"""
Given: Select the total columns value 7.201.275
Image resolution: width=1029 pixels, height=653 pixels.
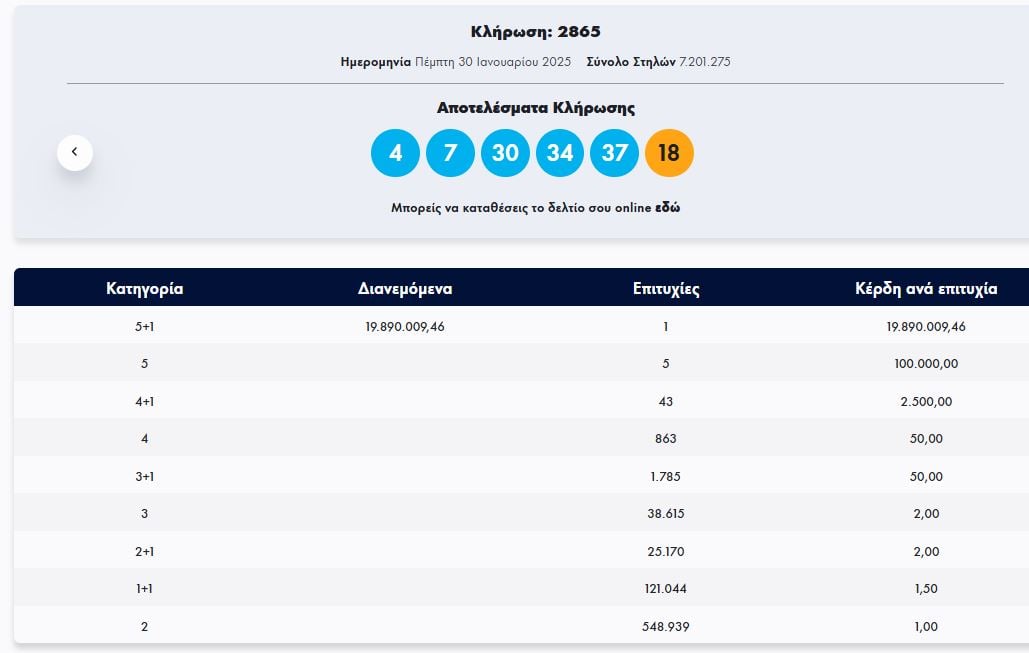Looking at the screenshot, I should coord(705,62).
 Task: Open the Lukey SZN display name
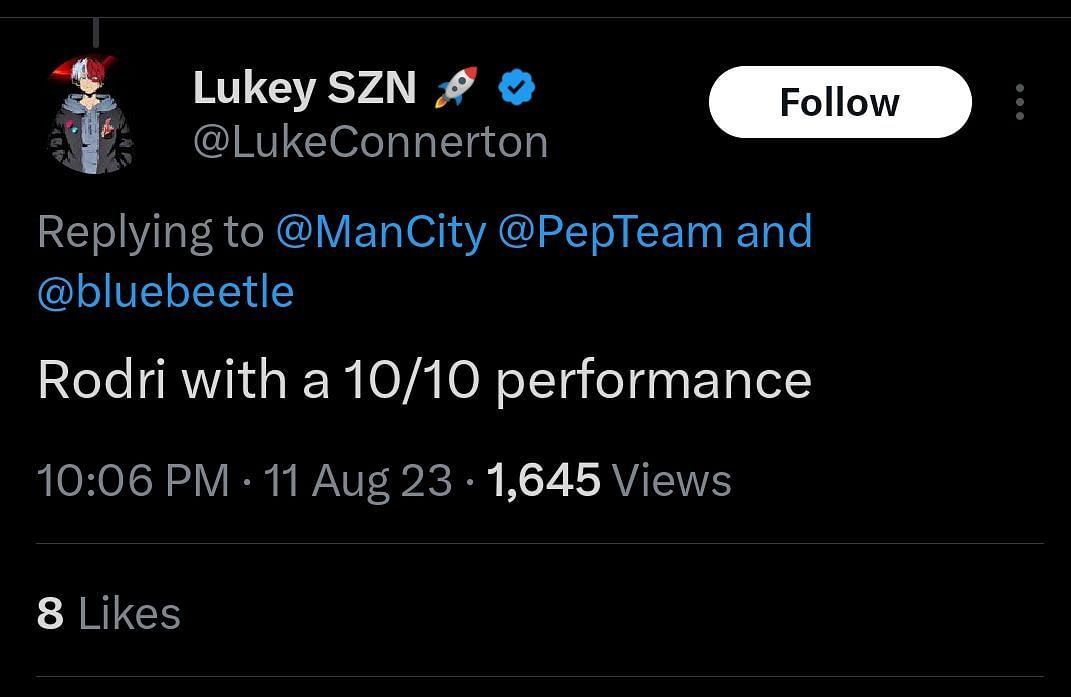pos(304,89)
"""
(EXERCISE)
Exactly the lines from the line with "Image resolution: width=1029" through the last line of the listing, both included, should be extracted, and the pictures left behind.

(FINISHED EXERCISE)
Image resolution: width=1029 pixels, height=653 pixels.
Looking at the screenshot, I should coord(705,62).
 Task: Open the Lukey SZN display name
pos(304,89)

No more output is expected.